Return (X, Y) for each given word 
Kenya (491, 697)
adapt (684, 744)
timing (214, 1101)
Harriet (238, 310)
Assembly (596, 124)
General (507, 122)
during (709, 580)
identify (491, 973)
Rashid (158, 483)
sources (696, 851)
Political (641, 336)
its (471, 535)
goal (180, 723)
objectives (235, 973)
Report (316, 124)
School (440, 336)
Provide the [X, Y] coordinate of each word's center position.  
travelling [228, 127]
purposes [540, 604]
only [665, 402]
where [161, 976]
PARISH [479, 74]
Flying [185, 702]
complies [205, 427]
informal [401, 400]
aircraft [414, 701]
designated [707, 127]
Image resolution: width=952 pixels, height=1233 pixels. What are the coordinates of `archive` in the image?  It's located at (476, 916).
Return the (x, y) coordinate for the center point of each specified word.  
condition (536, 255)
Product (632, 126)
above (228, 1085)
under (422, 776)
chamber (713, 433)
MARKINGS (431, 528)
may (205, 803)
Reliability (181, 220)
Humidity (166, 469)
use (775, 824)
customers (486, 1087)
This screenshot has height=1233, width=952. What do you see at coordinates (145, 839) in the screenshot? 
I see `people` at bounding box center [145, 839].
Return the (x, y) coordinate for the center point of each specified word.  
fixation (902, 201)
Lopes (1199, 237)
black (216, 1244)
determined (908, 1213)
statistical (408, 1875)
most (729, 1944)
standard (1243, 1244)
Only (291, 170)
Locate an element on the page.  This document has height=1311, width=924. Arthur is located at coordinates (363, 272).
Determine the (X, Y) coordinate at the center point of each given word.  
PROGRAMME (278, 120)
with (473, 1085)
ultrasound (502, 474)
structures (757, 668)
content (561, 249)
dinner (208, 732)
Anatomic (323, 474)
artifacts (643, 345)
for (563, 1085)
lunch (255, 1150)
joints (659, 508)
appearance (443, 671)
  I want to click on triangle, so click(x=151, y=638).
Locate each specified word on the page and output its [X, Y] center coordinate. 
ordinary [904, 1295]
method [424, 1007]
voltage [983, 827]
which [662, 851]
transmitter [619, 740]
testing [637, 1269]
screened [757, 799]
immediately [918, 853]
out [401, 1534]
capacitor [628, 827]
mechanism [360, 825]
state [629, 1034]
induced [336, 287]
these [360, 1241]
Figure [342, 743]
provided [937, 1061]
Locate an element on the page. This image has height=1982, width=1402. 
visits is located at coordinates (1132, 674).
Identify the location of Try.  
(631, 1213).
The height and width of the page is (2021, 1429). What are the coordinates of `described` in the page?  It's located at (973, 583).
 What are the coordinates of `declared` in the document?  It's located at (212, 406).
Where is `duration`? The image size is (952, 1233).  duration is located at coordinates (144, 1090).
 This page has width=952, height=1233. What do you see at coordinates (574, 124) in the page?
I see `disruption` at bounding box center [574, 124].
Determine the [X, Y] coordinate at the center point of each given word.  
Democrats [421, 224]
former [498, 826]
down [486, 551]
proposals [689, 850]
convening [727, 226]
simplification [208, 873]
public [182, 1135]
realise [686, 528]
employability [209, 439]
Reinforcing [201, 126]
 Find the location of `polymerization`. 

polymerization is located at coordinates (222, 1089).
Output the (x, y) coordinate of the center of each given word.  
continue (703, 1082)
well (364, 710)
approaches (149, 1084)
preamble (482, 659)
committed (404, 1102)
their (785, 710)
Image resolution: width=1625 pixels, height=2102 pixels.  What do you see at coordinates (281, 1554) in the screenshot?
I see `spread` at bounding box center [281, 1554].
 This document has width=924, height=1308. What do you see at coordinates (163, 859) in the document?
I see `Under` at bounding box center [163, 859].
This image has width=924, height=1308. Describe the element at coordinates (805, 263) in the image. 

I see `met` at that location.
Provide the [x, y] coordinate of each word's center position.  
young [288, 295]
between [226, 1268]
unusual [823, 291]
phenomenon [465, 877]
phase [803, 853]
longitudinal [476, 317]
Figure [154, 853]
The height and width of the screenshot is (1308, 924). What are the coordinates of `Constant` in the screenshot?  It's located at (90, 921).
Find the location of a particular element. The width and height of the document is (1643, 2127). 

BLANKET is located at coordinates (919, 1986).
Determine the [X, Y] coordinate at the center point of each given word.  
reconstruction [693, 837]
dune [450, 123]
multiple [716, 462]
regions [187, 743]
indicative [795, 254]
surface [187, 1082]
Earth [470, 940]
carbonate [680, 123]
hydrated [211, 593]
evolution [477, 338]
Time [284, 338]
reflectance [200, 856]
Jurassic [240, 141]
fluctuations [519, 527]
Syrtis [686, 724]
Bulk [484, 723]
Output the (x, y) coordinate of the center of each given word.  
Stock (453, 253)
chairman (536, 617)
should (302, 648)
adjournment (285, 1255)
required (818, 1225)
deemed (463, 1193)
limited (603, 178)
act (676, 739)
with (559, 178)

++++++

▸ EXERCISE DIRECTIONS
Reproduce the items from the line containing "where [161, 976]" to the line containing "center [145, 839].", substituting "image" for every occurrence of "screenshot" and leaving all other text unchanged.

▸ THE COMPLETED TASK
where [161, 976]
PARISH [479, 74]
Flying [185, 702]
complies [205, 427]
informal [401, 400]
aircraft [414, 701]
designated [707, 127]
Image resolution: width=952 pixels, height=1233 pixels. What are the coordinates of `archive` in the image?  It's located at (476, 916).
Return the (x, y) coordinate for the center point of each specified word.  
condition (536, 255)
Product (632, 126)
above (228, 1085)
under (422, 776)
chamber (713, 433)
MARKINGS (431, 528)
may (205, 803)
Reliability (181, 220)
Humidity (166, 469)
use (775, 824)
customers (486, 1087)
This image has height=1233, width=952. What do you see at coordinates (145, 839) in the image? 
I see `people` at bounding box center [145, 839].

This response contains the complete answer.